The Byzantine fortified walls of Rhodes (7th c. -13th c.) divided the town into two sections:

  • The Acropolis (later the Grand-Masters' Palace) and the Upper Town which is the surrounding area of the acropolis (later the Collachio).
  • The Lower Town (later the Burgum). Today parts of this fortification survive mostly in the Collachio, incorporated into later structures. Rhodes city had a great number of churches, among them some basilicas of impressive dimensions.

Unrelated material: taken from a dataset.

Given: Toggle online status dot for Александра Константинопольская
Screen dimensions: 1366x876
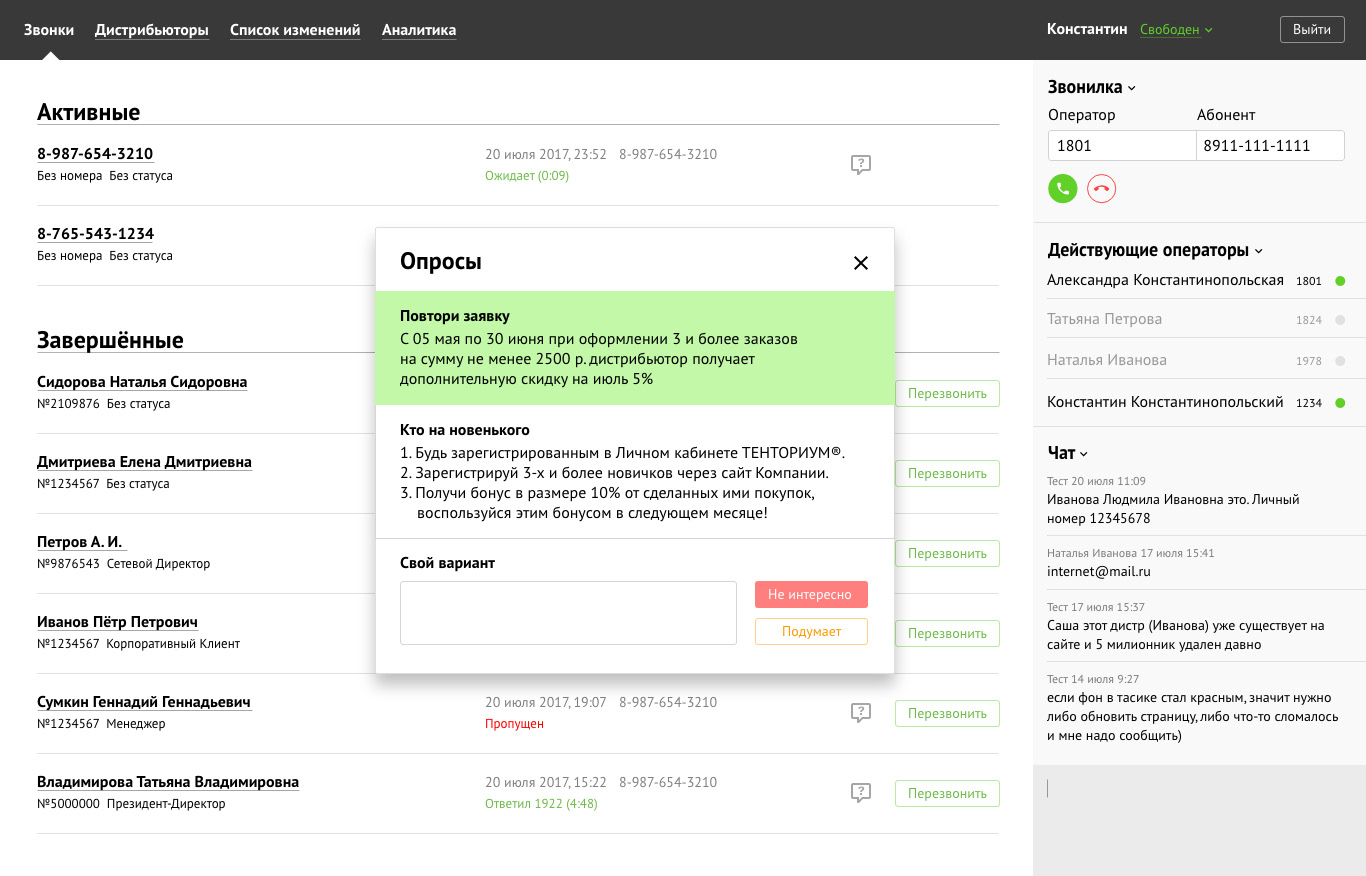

The thirteenth century Byzantine Church of St Mary, Rhodes ToursZoom Byzantine church of St Constantine and Helen, Tours of RhodesZoom
The thirteenth century Byzantine Church of St Mary (Panagia tou Kastrou or Virgin of the Fort), which later became the first cathedral of the Knights.
Byzantine church of St Constantine and Helen 12th - 13th c.

 

The Byzantine Clock Tower, Rhodes Private ToursZoom The Byzantine fortifications, Rhodes ToursZoom
The clock tower stands on the site of the original north-west tower of the internal fortifications of the Collachium, (former Byzantine fortifications).

 

Early Christian Byzantine church of Archangel Michael, Tours of RhodesZoom Early Christian Byzantine church of Archangel Michael, Rhodes Private ToursZoom
Early Christian Byzantine church of Archangel Michael.

 

The thirteenth century Byzantine Church of St. Spyridon, Rhodes ToursZoom The fifteenth century Byzantine Church of St. Nicholas, Tours of RhodesZoom
Byzantine church of St. Spyridon of 13th c (which is converted to mosque during the Ottoman era).
Byzantine church of St Nicholas Fundukli 15th c, at the foot of the mountain Profitis Ilias.

 

We have little information concerning the Byzantine period. The restoration work of the Italians neglected surviving buildings in favor of the Knights period.